In Marbury v. Madison, the Supreme Court of the United States establishes the principle of judicial review.
Marbury v. Madison, 5 U.S. (1 Cranch) 137 (1803), was a landmark U.S. Supreme Court case that established the principle of judicial review in the United States, meaning that American courts have the power to strike down laws and statutes that they find to violate the Constitution of the United States. Decided in 1803, Marbury is regarded as the single most important decision in American constitutional law. The Court's landmark decision established that the U.S. Constitution is actual law, not just a statement of political principles and ideals, and helped define the boundary between the constitutionally separate executive and judicial branches of the federal government.

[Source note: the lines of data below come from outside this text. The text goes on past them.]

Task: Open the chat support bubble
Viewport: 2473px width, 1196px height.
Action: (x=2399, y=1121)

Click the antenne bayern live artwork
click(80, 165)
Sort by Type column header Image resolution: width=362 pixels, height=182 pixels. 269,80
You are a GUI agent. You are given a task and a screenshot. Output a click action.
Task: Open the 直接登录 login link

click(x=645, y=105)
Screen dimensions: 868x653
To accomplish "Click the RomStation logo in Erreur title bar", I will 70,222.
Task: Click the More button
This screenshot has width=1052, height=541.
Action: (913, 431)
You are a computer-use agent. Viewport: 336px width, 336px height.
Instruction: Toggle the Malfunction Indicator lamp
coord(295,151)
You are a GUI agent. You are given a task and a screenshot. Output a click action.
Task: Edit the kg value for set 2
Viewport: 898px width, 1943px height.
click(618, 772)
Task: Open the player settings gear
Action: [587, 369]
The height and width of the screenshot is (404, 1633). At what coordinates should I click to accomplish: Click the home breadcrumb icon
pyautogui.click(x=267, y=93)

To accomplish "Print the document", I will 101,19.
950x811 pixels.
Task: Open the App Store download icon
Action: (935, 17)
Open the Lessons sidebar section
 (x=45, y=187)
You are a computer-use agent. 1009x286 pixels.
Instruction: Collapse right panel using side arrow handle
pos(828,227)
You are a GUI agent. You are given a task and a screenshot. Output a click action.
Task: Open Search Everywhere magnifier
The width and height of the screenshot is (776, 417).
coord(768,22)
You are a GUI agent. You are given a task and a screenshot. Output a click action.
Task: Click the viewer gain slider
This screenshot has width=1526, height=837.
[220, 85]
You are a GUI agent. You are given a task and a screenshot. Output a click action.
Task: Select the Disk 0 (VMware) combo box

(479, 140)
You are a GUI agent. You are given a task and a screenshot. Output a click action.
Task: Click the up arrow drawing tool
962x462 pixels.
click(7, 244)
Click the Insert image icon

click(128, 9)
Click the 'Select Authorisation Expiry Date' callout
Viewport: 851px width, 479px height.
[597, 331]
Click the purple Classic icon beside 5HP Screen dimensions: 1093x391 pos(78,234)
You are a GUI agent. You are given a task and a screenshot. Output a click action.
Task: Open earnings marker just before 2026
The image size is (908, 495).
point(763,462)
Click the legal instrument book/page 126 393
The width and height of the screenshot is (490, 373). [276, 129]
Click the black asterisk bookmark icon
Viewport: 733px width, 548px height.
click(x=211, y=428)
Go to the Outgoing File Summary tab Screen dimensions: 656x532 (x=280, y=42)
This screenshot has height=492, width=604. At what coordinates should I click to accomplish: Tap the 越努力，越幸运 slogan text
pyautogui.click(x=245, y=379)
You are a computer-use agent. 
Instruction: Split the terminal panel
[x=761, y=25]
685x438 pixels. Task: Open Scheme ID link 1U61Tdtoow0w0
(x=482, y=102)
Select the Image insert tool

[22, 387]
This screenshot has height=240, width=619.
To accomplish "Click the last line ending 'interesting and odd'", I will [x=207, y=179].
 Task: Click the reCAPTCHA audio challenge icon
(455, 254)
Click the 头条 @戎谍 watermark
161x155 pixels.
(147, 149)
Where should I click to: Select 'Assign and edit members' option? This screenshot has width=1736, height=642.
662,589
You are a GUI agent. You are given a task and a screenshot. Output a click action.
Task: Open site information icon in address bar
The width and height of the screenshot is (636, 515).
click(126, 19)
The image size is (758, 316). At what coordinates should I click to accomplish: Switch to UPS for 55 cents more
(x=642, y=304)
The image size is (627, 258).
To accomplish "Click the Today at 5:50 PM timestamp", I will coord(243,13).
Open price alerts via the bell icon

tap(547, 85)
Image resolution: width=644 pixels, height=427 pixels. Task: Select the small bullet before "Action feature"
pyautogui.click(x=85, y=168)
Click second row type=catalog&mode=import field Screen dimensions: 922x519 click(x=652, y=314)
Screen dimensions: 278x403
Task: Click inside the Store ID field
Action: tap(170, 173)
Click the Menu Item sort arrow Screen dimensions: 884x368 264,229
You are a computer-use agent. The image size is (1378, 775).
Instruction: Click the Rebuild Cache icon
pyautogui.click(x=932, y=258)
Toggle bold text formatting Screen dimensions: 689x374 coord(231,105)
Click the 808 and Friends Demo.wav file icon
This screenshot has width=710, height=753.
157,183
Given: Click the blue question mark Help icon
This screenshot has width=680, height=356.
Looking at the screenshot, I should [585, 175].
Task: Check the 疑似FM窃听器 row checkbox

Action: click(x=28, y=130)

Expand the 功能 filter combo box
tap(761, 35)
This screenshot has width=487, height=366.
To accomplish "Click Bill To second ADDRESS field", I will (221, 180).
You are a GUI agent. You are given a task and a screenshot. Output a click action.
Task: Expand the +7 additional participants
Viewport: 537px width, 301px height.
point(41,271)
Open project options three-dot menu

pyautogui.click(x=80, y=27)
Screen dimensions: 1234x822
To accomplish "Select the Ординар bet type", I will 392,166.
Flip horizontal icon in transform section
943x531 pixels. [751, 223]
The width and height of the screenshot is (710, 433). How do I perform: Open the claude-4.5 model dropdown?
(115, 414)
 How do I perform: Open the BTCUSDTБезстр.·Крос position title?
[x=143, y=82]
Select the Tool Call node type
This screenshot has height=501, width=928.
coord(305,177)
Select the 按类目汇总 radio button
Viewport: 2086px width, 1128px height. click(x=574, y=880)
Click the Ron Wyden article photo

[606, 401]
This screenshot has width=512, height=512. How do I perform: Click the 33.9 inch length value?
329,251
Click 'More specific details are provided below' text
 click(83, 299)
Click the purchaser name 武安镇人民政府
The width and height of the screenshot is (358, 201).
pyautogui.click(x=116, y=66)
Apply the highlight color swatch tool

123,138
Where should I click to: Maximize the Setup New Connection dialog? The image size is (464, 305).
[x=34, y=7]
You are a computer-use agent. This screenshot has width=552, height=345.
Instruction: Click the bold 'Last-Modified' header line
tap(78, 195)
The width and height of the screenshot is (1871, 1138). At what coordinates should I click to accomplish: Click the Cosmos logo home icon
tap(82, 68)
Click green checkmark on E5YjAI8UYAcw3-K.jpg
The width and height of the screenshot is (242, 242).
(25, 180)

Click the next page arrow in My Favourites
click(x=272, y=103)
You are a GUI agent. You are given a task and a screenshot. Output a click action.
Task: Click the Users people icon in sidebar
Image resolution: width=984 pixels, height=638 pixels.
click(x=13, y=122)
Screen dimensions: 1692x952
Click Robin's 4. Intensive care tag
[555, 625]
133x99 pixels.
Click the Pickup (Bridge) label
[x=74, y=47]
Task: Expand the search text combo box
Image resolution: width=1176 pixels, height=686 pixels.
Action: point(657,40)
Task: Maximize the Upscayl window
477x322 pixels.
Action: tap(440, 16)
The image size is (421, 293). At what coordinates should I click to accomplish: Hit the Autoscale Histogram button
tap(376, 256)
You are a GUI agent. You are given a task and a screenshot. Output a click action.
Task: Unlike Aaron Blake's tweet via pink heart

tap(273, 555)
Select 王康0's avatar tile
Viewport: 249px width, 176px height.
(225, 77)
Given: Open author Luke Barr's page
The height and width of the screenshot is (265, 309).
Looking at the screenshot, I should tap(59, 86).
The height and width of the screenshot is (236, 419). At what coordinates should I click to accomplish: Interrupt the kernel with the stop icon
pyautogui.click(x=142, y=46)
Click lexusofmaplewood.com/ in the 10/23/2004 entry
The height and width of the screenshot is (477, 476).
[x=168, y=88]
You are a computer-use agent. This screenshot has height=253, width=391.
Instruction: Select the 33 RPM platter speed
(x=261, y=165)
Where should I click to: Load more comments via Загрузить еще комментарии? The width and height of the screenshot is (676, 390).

The case originated in early 1801 as part of the political and ideological rivalry between outgoing President John Adams and incoming President Thomas Jefferson. Adams had lost the U.S. presidential election of 1800 to Jefferson, and in March 1801, just two days before his term as president ended, Adams appointed several dozen Federalist Party supporters to new circuit judge and justice of the peace positions in an attempt to frustrate Jefferson and his supporters in the Democratic-Republican Party. The U.S. Senate quickly confirmed Adams' appointments, but upon Adams' departure and Jefferson's inauguration a few of the new judges' commissions still had not been delivered. Jefferson believed the undelivered commissions were void and instructed his Secretary of State, James Madison, not to deliver them. One of the undelivered commissions belonged to William Marbury, a Maryland businessman who had been a strong supporter of Adams and the Federalists. In late 1801, after Madison had repeatedly refused to deliver his commission, Marbury filed a lawsuit in the Supreme Court asking the Court to issue a writ of mandamus forcing Madison to deliver his commission.In an opinion written by Chief Justice John Marshall, the Court held firstly that Madison's refusal to deliver Marbury's commission was illegal, and secondly that it was normally proper for a court in such situations to order the government official in question to deliver the commission. But in Marbury's case, the Court did not order Madison to comply. Examining the section of the law Congress had passed that gave the Supreme Court jurisdiction over types of cases like Marbury's, Marshall found that it had expanded the definition of the Supreme Court's jurisdiction beyond what was originally set forth in the U.S. Constitution. Marshall then struck down that section of the law, announcing that American courts have the power to invalidate laws that they find to violate the Constitution. Because this meant the Court had no jurisdiction over the case, it could not issue the writ that Marbury had requested.